--- ABOUT THIS EXERCISE ---
Print only the lines running from the line with "Instruction: Click verified" to the final line below, both included, exactly as written and without the pictures.

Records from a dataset
____
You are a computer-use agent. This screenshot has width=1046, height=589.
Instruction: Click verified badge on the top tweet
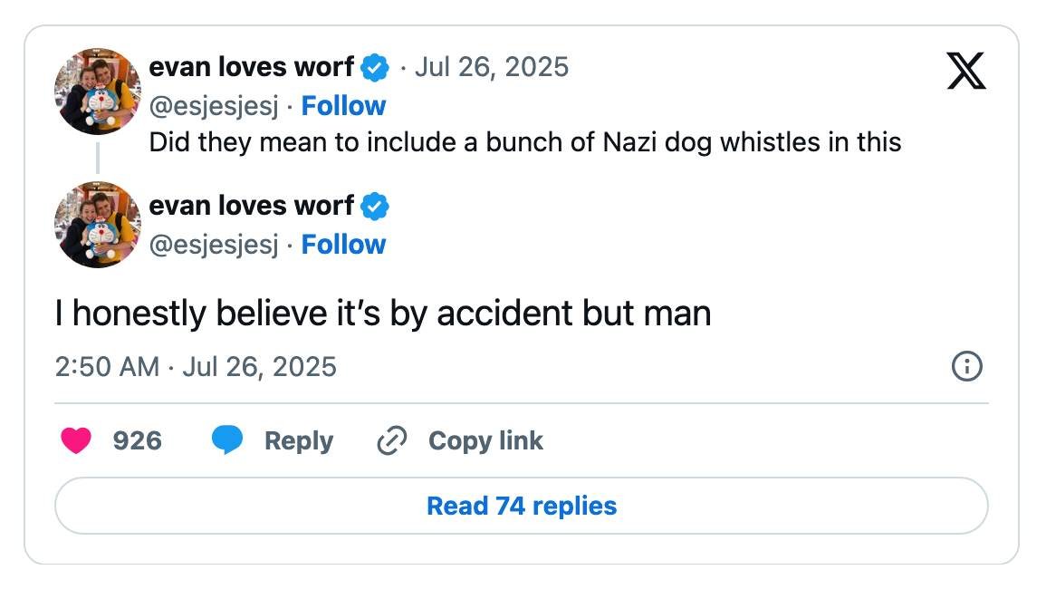[375, 67]
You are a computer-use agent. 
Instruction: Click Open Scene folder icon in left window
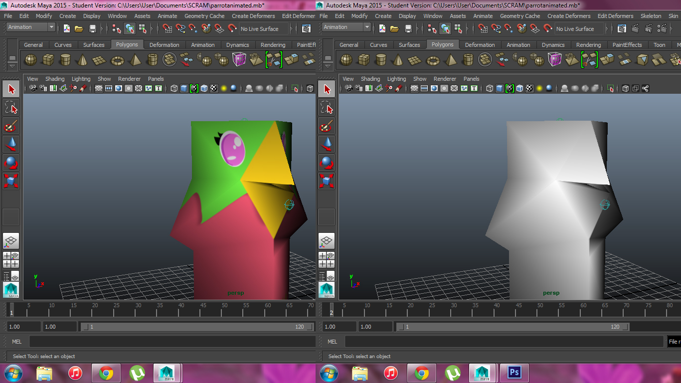79,28
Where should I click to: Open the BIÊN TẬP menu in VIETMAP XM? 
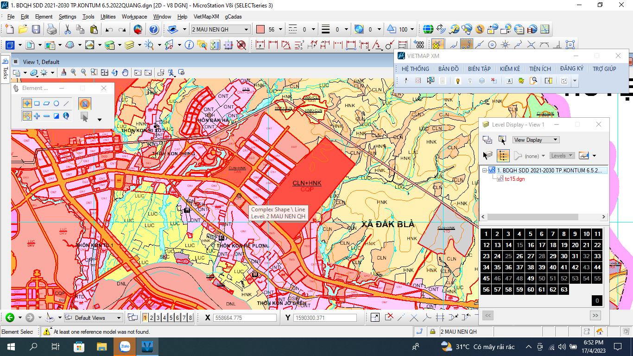pos(479,69)
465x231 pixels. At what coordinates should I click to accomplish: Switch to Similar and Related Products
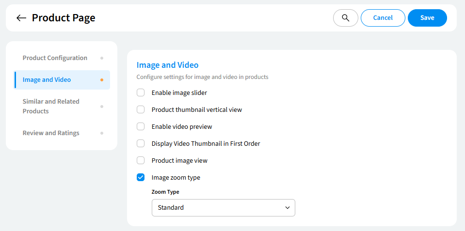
____
--- YOUR SOLUTION ---
Instruction: Click verified badge on the top tweet
[375, 67]
You are a computer-use agent. 
Instruction: Click Open Scene folder icon in left window
79,28
Where should I click to: Open the BIÊN TẬP menu in VIETMAP XM? 
pos(479,69)
465x231 pixels. At what coordinates should I click to accomplish: Switch to Similar and Related Products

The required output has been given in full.